Southwest paying to convert planes for Delta

Southwest Airlines is paying $140 million to convert planes for rival Delta Air Lines, part of the price of offloading the Boeing 717 jets it acquired through the 2011 acquisition of AirTran Airways.

Dallas-based Southwest has long had an all-Boeing 737 fleet, and in order to keep it that way, it was eager to relieve itself of the smaller 717 jets from AirTran's fleet of 737s and 717s. To that end, Southwest recently reached a deal for Delta to lease all 88 of the Boeing 717s by 2015.

After financial assistance from the manufacturer, Southwest's net cost to convert the planes for Delta is $100 million — $50 million higher than it would have cost Southwest to convert the planes for its own fleet. That will also increase Southwest's costs of acquiring and integrating AirTran by $50 million.
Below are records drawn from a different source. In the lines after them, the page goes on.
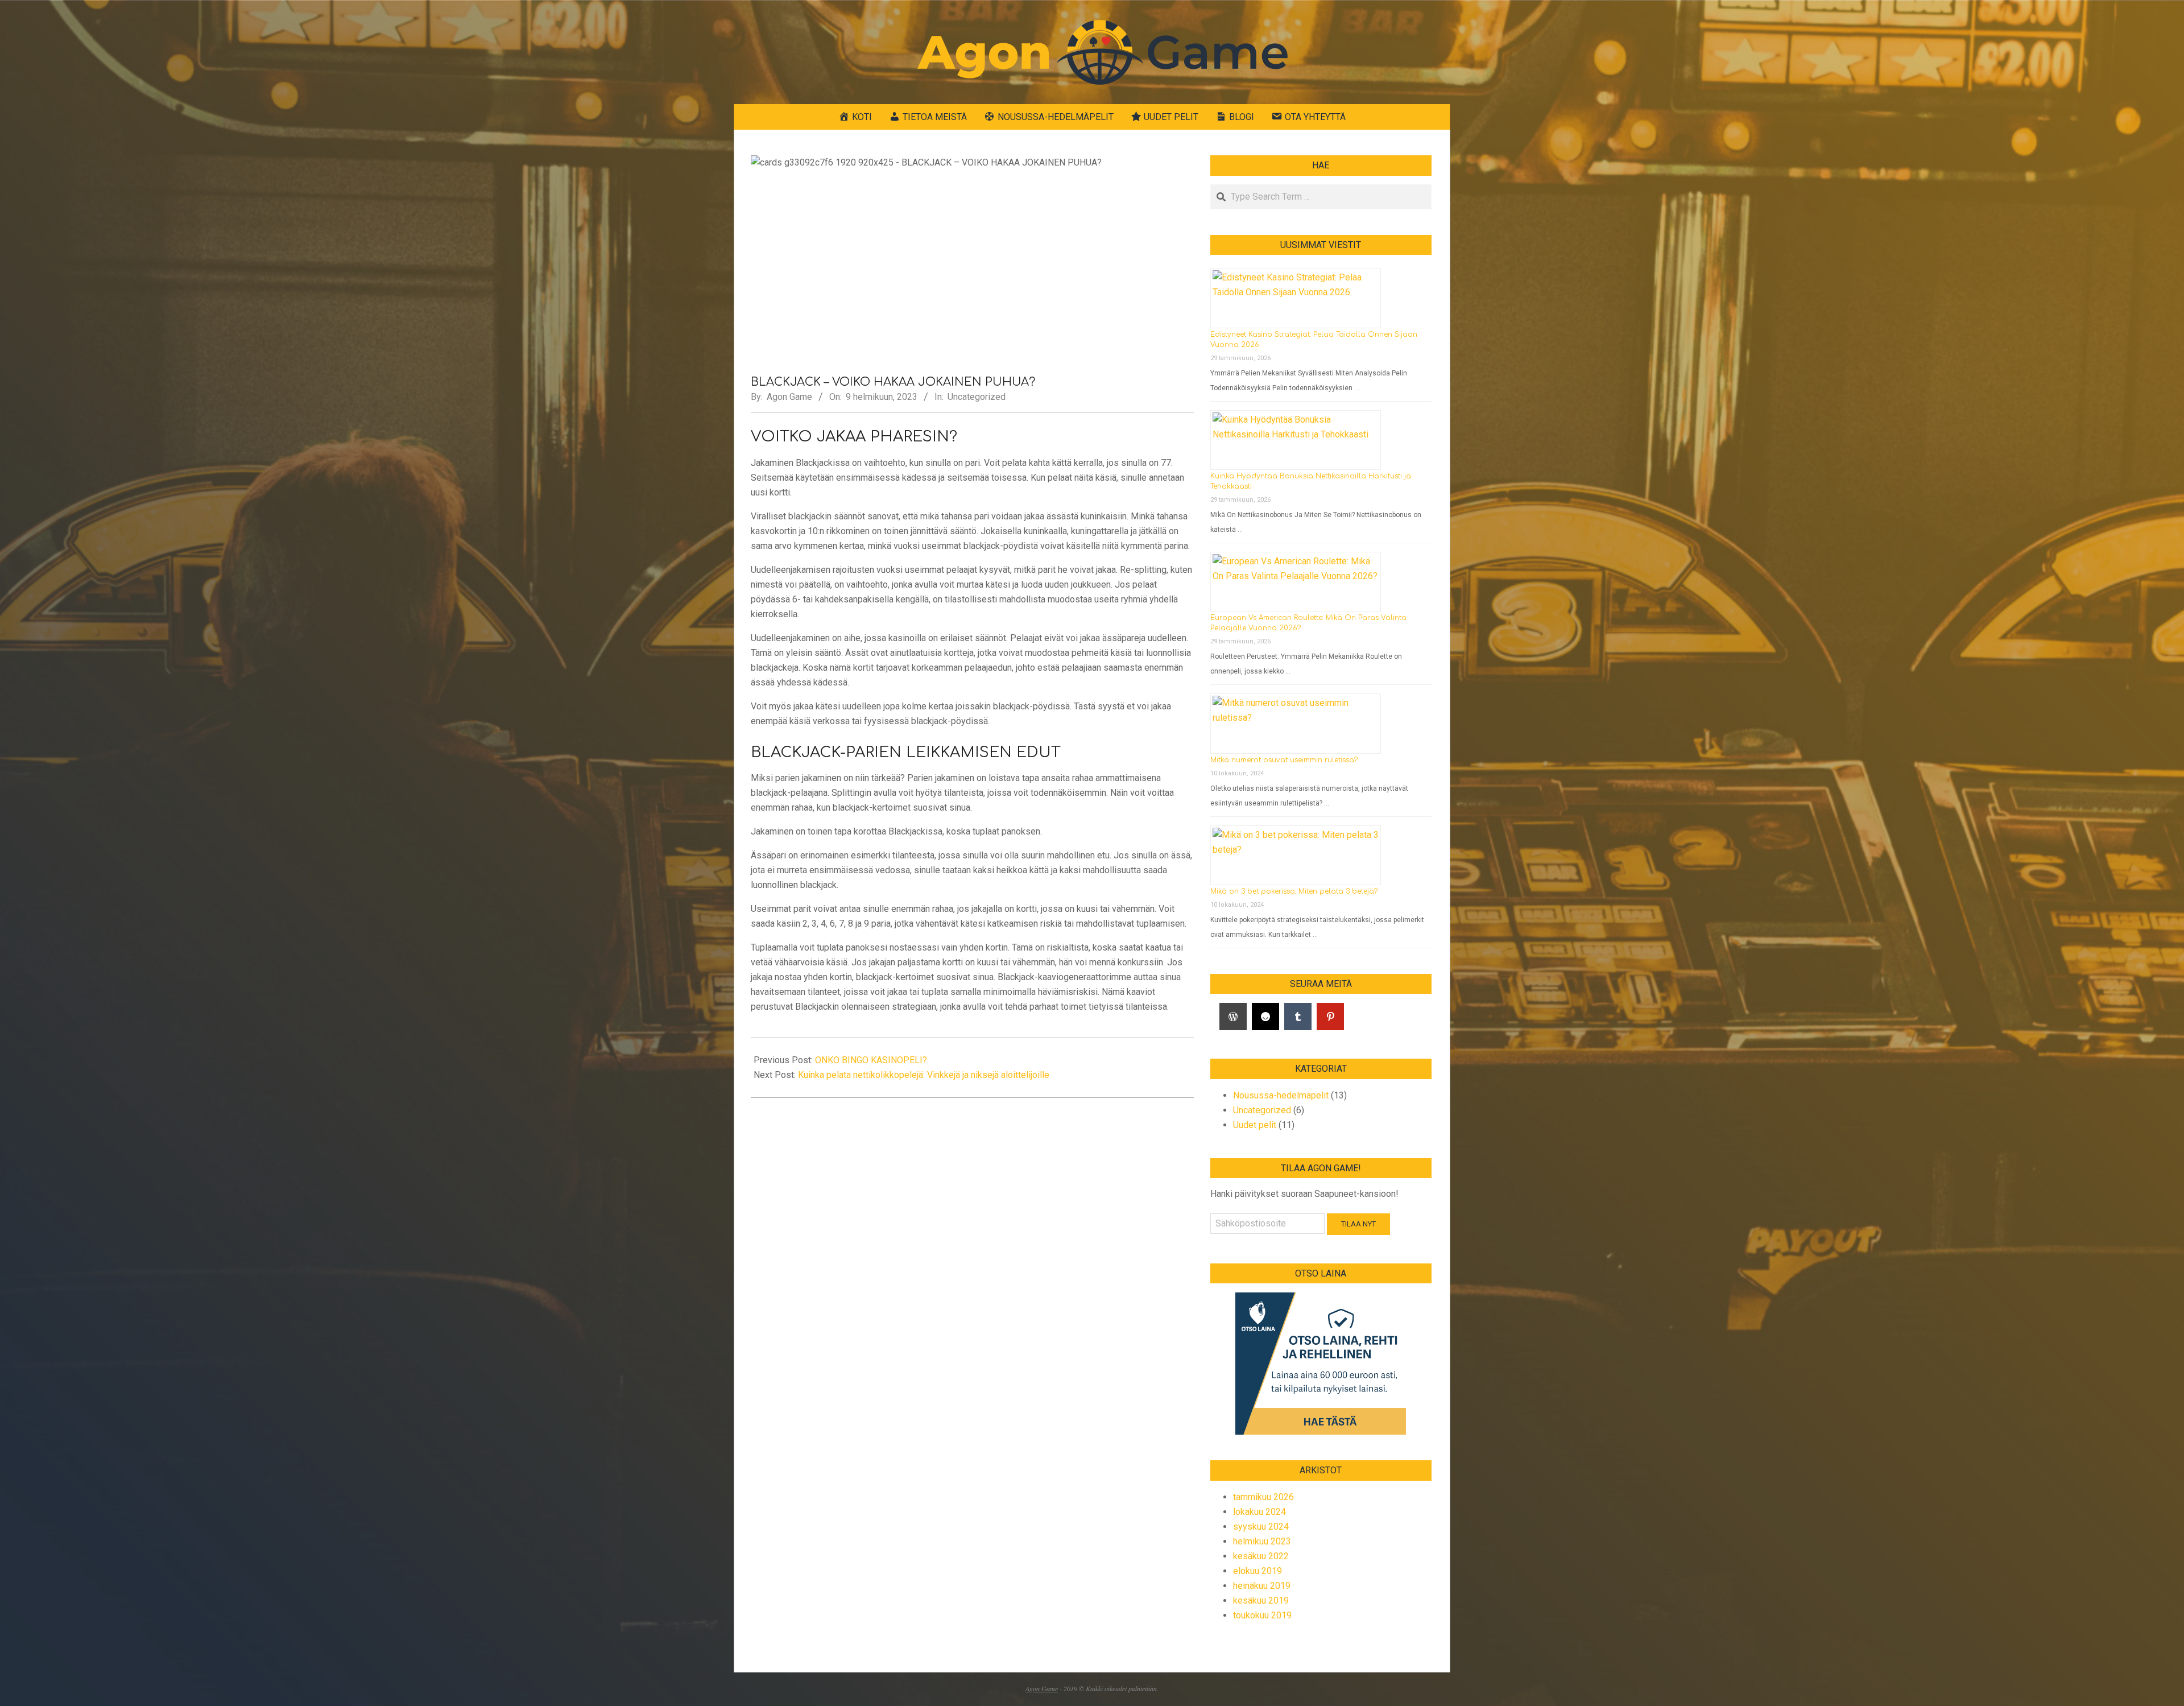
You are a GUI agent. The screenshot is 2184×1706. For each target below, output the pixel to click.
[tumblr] (1298, 1016)
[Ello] (1265, 1016)
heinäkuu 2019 (1261, 1585)
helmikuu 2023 (1262, 1541)
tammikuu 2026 (1263, 1497)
"For us to make a deal with Delta, we agreed to pay those conversion costs," said Southwest chief executive Gary Kelly during a conference call on his company's quarterly financial results. "We just amazingly found a home for all 88 of those aircraft," he said, likening the conversion costs to a "volume discount" Southwest was willing to offer.

Delta said it will have new seats installed on the planes, along with a full first class cabin, in-flight power, new galleys and other improvements throughout the 717s.